[Pixel coordinate grounding data]
......

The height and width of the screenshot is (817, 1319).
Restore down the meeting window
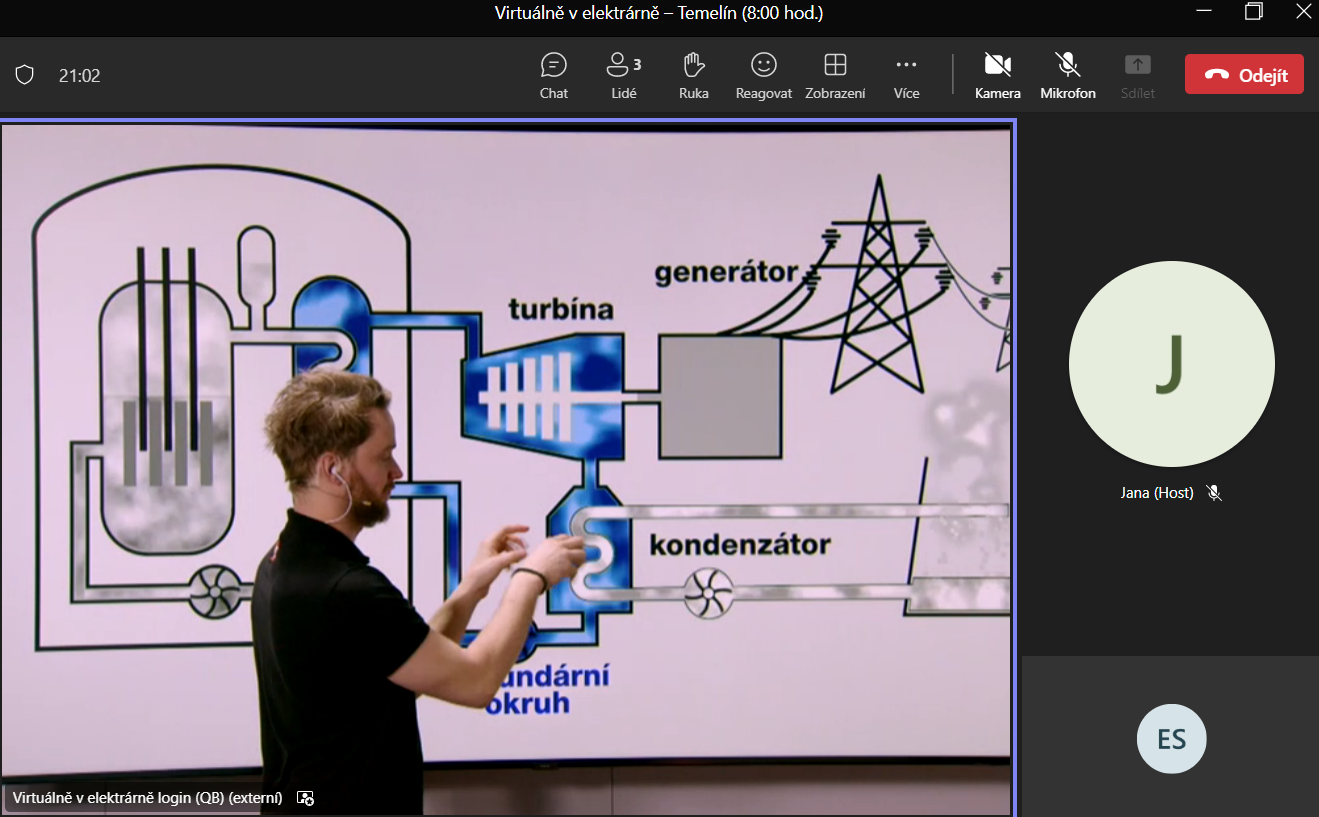coord(1253,12)
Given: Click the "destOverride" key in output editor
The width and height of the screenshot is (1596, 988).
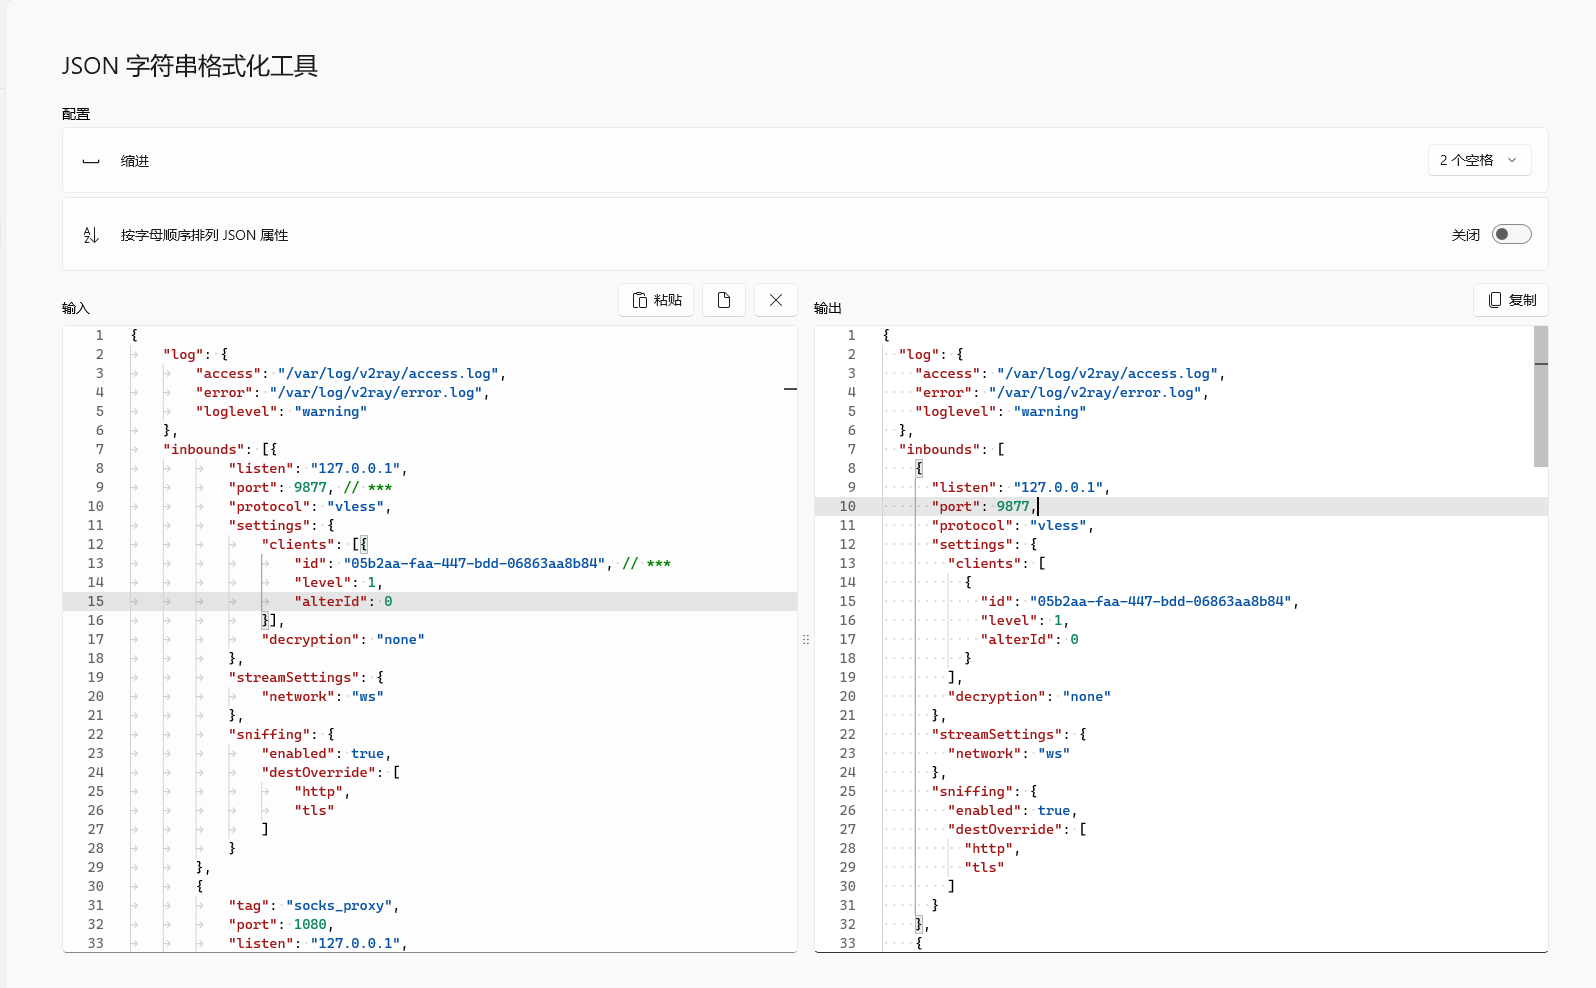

......

◆ **PROBLEM TO SOLVE**
Extract every line of the records above that contains the word "height".

◆ **SOLUTION FOR THIS EXERCISE**
The height and width of the screenshot is (817, 1319).
The width and height of the screenshot is (1596, 988).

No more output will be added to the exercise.